Introduction
The Lateral Elbow Pain Masterclass, taught by Brooke Coombes and Leanne Bissett, provides a complete overview of the assessment and management of lateral elbow pain. This Executive Summary provides clinically relevant, actionable information that may be useful to health professionals.
Part 1: Epidemiology & Clinical Presentation
Lateral Elbow Tendinopathy (LET) affects 1-3% of the general community and is most common in people aged 35-60 years old. Aggravating factors include gripping and picking things up. Key measures to include in the objective assessment include resisted muscle tests, palpation and grip strength. Risk factors include repetitive movements, awkward positions, smoking and chronic health conditions.
- A positive tendinopathy finding on a scan does not mean that it is the source of pain, as 50% of pain-free individuals also have tendinopathy findings on their scan.
- When testing grip strength, do so with their elbow in extension and wrist in pronation, as it is the most provocative position.
- To prevent flaring up patient symptoms, measure using the initial onset of elbow pain using the dynamometer to assess their pain free function.
Part 2 - Clinical Assessment
The assessment involves screening shoulder range of motion (ROM), elbow active/passive ROM and special tests. Clinicians may use movement with mobilisations (MWM) as a clinical test and see if this helps to elicit an analgesic response.
- When testing shoulder ROM, alter the position of the shoulder and elbow to assess mechano-sensitivity of neural tissue.
- If the MWM leads to an improvement in function and pain, make sure the patient releases the grip before you release the MWM glide.
Masterclass Preview
Enjoy this free preview of Leanne and Brooke discussing and demonstrating helpful taping techniques for lateral elbow pain.
Part 3 - Treatment Options
Physiotherapy treatment options include strengthening, MWM, cervical spine considerations, taping and general lifestyle modifications. Medical interventions include cortisone steroid injection. It seems with LET, having a multi-modal approach is the most effective. Differences between upper and lower limb tendon structure and function are important to consider when designing the rehab program.
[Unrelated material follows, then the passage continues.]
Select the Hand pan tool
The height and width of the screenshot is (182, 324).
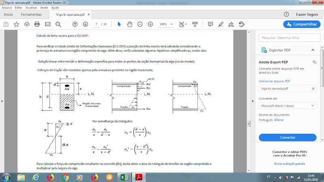[130, 24]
It is also important to consider general health, psychosocial factors and sleep hygiene.
- In the first session, treatment should be on the conservative side to prevent over symptom provocation.
- Taping options include the spiral and the diamond deload technique.
- Performing a lateral glide to the corresponding cervical spine segment may be helpful with assessment if there is suspicion of a central neural involvement.